Le Réseau marocain des journalistes des migrations (RMJM) annonce la sortie de sa première étude relative au traitement médiatique des questions des migrations étrangères au Maroc, précisément de la presse écrite digitale marocaine.
Pour le RMJM, cette étude n’est pas une fin en soi. C’est surtout un outil de plaidoyer et de sensibilisation des médias, de la société civile et du grand public pour une meilleure prise en compte des enjeux des migrations étrangères au Maroc.
Cette étude sur le traitement médiatique de l’immigration étrangère au Maroc, réalisée par Mohamed Karim Boukhssas, journaliste et professeur universitaire à l’Université de Moulay Ismail à Meknès a permis d’analyser sur un échantillon de 184 articles l’étendu et la nature du traitement des questions de l’immigration étrangère dans la presse écrite et digitale marocaine.
Il en ressort que le traitement journalistique de ce sujet par les médias marocains manque de profondeur, véhicule parfois des stéréotypes, et reste dominé par un prisme sécuritaire. C’est le principal constat de cette étude qui s’est penché sur le contenu publié entre décembre 2023 et juin 2024 par 31 médias marocains.
Parmi les conclusions de l’étude, on peut lire que la couverture médiatique des migrations reste avant tout factuelle. 85 % des contenus analysés appartiennent aux genres journalistiques « actualités », un chiffre qui reflète l’orientation des médias marocains vers une transmission rapide et neutre des nouvelles, mais sans approfondir le traitement journalistique. Elle a également relevé la présence de stéréotypes et de discours discriminatoires avec une focalisation sur la migration subsaharienne. « L’étude a noté l’usage de généralisations et l’insistance sur l’identité et l’origine de l’auteur du crime lorsqu’il s’agit de migrant.e.s. Le discours discriminatoire émerge dans les médias écrits, consistant à dramatiser la représentation des migrant.e.s en les dépeignant comme des éléments dangereux qui nécessitent une vigilance accrue ».
De plus, la présence des femmes migrantes et des groupes vulnérables dans la couverture médiatique est quasiment inexistante. Sur les 184 articles de l’échantillon, seuls trois les évoquent, représentant ainsi moins de 2 % de la couverture analysées.
Les migrants eux-mêmes sont rarement entendus comme sources. Ils ne constituent que 3 % des sources citées dans les articles. La parole est majoritairement monopolisée par les sources officielles (ONG), présentes dans 45 % des cas, suivi des experts (13,5%).
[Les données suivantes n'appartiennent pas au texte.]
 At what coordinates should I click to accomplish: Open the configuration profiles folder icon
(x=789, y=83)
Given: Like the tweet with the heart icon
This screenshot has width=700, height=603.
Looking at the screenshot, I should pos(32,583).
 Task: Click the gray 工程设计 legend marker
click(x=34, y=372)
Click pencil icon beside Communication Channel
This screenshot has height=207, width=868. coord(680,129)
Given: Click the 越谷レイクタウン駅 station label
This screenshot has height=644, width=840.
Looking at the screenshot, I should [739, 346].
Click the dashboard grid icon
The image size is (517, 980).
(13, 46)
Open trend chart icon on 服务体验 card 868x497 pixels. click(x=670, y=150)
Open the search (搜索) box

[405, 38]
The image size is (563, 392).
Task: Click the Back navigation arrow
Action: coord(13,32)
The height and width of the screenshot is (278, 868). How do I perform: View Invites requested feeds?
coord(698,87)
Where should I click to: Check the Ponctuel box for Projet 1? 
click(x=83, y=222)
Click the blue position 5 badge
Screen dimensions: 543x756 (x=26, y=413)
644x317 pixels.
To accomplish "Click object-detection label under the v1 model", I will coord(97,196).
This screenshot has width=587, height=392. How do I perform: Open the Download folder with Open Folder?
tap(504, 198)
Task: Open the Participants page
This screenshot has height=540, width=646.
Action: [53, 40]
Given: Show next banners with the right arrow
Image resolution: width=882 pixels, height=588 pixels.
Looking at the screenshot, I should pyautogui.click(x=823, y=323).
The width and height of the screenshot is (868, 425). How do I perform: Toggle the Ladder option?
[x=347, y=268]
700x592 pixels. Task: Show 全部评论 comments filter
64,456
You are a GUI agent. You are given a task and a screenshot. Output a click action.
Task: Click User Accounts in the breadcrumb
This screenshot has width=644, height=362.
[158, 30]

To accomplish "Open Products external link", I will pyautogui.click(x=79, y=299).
Un autre constat se situe au niveau du traitement médiatique qui met davantage l’accent sur la migration irrégulière avec 72 % des articles qui y consacré. Les médias se concentrent sur les tentatives de migration clandestine aux frontières, que ce soit par voie terrestre ou maritime, ce qui est réducteur des migrations dans leur diversité.
Enfin, la logique sécuritaire semble s’imposer. Près de la moitié des articles (49 %) sont cadrés sous l’angle du contrôle et de la sécurité. Les enjeux liés aux droits humains ne sont abordés que dans 17 % des cas, tandis que les questions d’intégration et de vivre-ensemble sont largement marginalisées.
Pourtant, plusieurs médias démontrent un intérêt croissant pour la thématique. L’étude relève que neuf sites d’information sont à l’origine de 47 % des articles publiés, un signe que la couverture du sujet reste concentrée entre les mains de quelques rédactions.
Soutenue par l’ONG CCFD-Terres Solidaires, cette étude vise à nourrir le débat public sur la migration au Maroc. Elle appelle à une plus grande diversité des sources, une meilleure représentation des femmes, et surtout, à un traitement plus humain, plus juste et plus équilibré des réalités migratoires. Pour le RMJM, les journalistes ont un rôle crucial à jouer pour déconstruire les préjugés et accompagner la société marocaine dans sa compréhension des dynamiques migratoires actuelles.